Si l’on examine le contenu de la circulaire du 24-1-2018, publiée au Bulletin officiel du 25-1-2018, on constate la désinvolture avec laquelle l’autonomie pédagogique et éducative des collèges et des lycées est traitée pour l’enseignement facultatif de langues et cultures de l’Antiquité (LCA).
L’organisation de l’établissement en classes et en groupes d’élèves ainsi que les modalités de répartition des élèves ? Autonomie zéro, puisque les modalités de constitution des groupes sont très encadrées.« Les textes réglementaires ne fixent aucun nombre minimal d'élèves pour ouvrir l'option de l'enseignement de LCA. Des regroupements de deux niveaux peuvent être effectués, notamment en cas d'effectifs très réduits. La constitution de groupes de trois niveaux ne saurait être qu'exceptionnelle car, les programmes d'enseignement étant distincts, la définition de dénominateurs communs qui permettraient de coordonner les apprentissages deviendrait délicate.

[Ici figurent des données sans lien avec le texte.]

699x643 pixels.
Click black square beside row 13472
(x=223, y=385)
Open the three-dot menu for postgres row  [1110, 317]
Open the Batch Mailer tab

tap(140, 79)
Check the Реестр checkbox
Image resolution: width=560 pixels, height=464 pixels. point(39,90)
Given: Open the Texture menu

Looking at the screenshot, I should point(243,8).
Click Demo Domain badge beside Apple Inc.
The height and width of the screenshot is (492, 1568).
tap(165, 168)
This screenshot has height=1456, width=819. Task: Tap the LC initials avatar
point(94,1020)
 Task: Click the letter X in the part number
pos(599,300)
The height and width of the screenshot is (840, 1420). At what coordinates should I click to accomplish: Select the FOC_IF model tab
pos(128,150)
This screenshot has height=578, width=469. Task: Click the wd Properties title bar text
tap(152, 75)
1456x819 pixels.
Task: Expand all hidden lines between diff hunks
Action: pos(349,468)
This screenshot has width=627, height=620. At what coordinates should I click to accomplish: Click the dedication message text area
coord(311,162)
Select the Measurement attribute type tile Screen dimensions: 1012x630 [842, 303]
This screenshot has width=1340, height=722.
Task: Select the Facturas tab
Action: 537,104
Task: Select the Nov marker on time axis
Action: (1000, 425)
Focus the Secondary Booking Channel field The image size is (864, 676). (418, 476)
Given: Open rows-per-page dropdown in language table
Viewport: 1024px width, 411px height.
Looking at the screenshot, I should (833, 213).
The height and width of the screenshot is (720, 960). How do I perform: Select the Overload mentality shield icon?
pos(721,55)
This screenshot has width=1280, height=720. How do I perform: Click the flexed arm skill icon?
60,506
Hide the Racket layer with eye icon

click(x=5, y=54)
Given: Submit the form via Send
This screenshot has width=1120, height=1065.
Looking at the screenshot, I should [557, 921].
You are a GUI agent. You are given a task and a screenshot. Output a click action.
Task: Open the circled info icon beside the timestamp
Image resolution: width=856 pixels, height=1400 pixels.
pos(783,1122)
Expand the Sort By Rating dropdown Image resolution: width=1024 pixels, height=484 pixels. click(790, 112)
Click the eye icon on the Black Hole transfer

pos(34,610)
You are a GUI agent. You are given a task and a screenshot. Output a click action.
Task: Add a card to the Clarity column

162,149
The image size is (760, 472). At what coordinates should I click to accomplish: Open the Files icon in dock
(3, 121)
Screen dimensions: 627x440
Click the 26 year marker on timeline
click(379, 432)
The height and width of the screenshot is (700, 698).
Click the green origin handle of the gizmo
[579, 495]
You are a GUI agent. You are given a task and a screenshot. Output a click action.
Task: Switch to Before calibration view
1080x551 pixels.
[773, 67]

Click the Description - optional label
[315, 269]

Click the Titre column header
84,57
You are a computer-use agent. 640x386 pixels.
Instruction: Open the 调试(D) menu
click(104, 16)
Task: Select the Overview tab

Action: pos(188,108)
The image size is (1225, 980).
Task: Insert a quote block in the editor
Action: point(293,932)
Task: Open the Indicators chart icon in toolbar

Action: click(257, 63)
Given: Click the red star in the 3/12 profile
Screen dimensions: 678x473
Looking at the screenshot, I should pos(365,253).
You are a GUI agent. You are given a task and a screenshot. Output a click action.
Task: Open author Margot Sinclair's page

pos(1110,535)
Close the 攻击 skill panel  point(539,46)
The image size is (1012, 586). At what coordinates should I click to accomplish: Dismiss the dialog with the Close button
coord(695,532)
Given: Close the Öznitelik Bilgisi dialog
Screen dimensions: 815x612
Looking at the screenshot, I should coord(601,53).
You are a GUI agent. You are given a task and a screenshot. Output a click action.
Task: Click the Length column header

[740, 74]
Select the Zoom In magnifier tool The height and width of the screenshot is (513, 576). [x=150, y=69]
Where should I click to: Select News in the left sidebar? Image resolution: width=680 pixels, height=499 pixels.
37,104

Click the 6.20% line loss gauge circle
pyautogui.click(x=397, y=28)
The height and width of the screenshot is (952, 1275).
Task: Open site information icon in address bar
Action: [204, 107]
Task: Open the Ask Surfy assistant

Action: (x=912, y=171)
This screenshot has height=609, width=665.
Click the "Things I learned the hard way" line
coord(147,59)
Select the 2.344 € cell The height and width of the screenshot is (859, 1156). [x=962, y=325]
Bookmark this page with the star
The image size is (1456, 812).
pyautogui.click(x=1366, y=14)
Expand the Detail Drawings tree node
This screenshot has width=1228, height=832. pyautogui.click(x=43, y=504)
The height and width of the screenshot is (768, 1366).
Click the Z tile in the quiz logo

La décision de regrouper des niveaux différents ne saurait s'accompagner d'une réduction de la quotité horaire.
Dans le cas des Rep et Rep+, où l'enseignement des LCA a toute sa place et voit son utilité reconnue, des dispositions particulières peuvent justifier la constitution de groupes réduits ».
L’emploi des dotations en heures d’enseignement mises à la disposition de l’établissement dans le respect des obligations résultant des horaires réglementaires ? Là encore, autonomie zéro, puisqu’ « avant toute décision de restreindre l'offre en matière de LCA, les établissements saisiront l'inspecteur d'académie-inspecteur pédagogique régional de Lettres en charge de l'enseignement des LCA ».
L’organisation du temps scolaire et les modalités de vie scolaire ? Là encore, autonomie zéro puisque tout est prescrit, jusqu’au moment de la journée où cet enseignement doit être positionné: « L'emploi du temps des élèves doit permettre le plein déploiement de l'enseignement facultatif :
- au collège, on veille à offrir la possibilité de choisir l'enseignement facultatif LCA aux élèves qui sont en classe bilangue ou qui suivent un enseignement facultatif de langues et cultures européennes ; on ménage également la possibilité d'étudier le latin et le grec à quelque niveau que ce soit ;
- au lycée général et technologique, on rend possible la poursuite conjointe de l'étude d'une LV3 et d'un enseignement facultatif en LCA ainsi que de la participation à une section européenne et à un enseignement facultatif en LCA.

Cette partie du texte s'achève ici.